* Source data:
## start

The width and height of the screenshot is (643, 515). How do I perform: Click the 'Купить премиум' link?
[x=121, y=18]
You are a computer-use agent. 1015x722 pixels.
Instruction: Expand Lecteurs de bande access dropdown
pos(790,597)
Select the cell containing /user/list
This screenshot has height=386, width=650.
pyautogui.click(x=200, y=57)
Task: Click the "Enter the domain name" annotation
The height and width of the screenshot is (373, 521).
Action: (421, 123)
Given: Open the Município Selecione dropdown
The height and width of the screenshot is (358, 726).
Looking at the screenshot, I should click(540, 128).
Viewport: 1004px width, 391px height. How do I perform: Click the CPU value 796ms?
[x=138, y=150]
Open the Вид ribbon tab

## end
## start

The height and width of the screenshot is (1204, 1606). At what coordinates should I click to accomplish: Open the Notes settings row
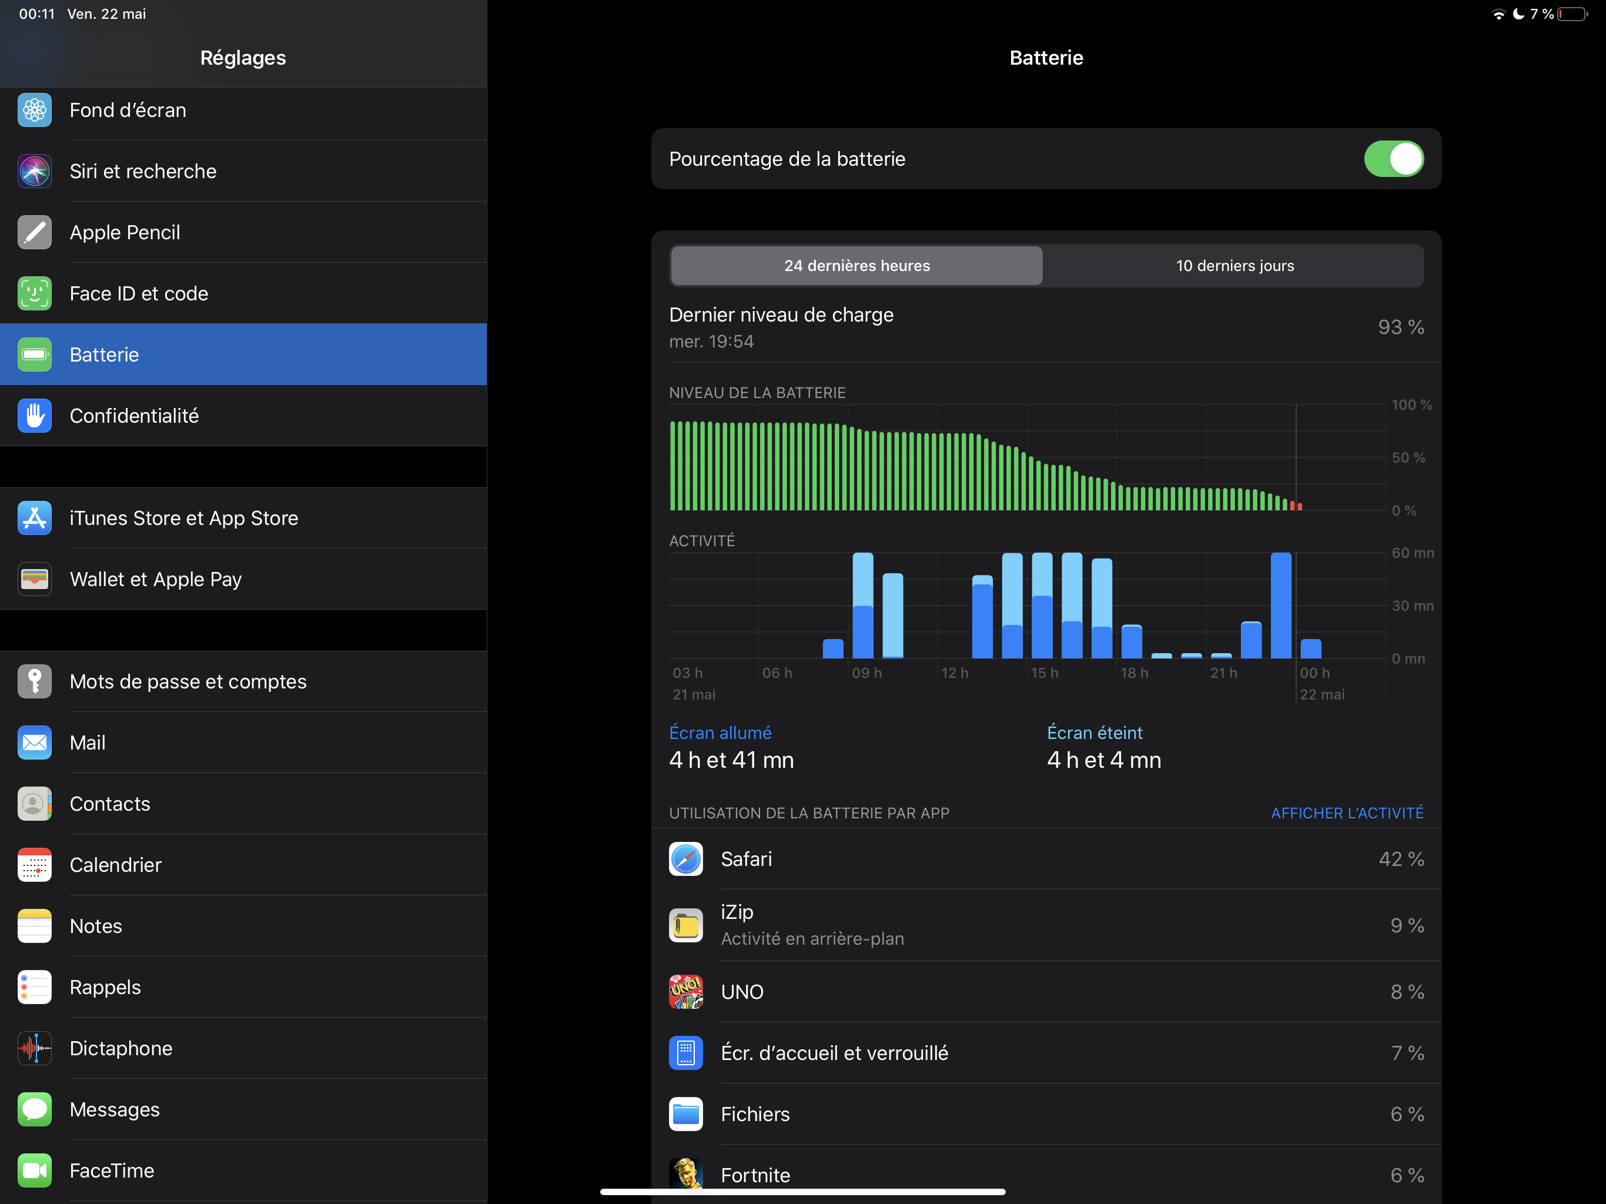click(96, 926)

## end
## start

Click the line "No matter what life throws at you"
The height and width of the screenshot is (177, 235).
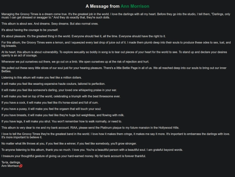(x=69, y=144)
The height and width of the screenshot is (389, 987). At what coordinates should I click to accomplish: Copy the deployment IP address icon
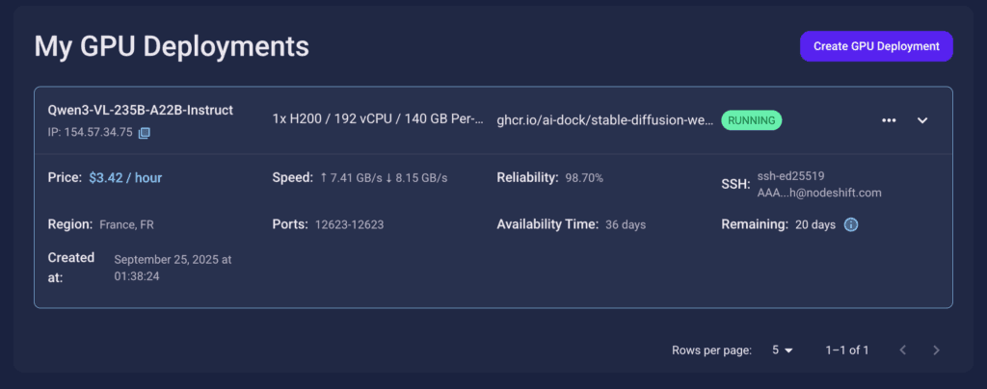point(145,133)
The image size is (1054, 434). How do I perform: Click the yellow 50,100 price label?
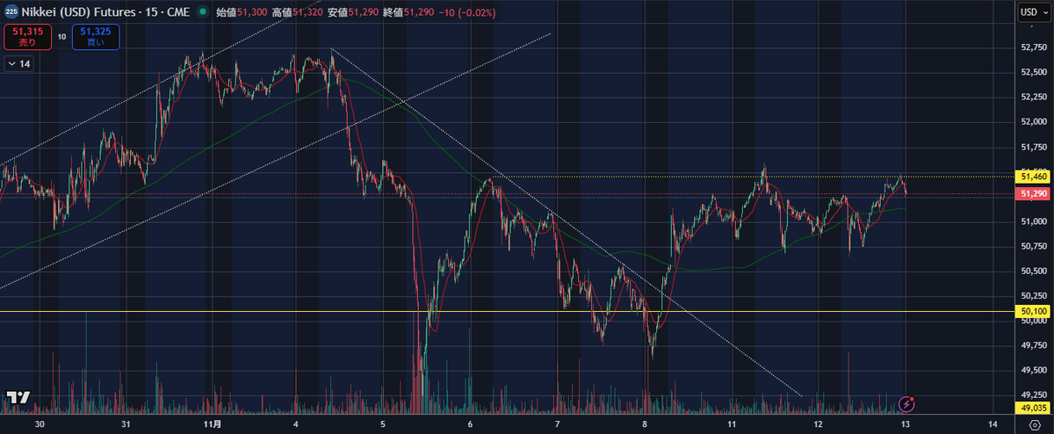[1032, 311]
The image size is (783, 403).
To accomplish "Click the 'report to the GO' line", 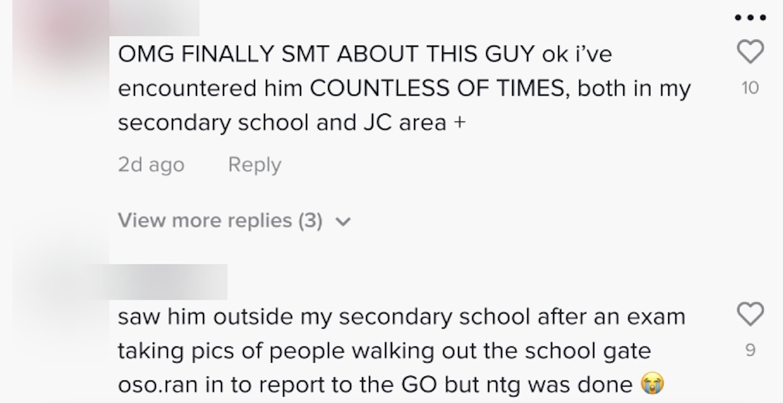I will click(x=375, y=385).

## end

Copy the listing word for word, starting with the line that contains "Given: Open the Município Selecione dropdown" and going on through the line that contains "Open the Вид ribbon tab", both included.

* Task answer:
Given: Open the Município Selecione dropdown
The height and width of the screenshot is (358, 726).
Looking at the screenshot, I should click(540, 128).
Viewport: 1004px width, 391px height. How do I perform: Click the CPU value 796ms?
[x=138, y=150]
Open the Вид ribbon tab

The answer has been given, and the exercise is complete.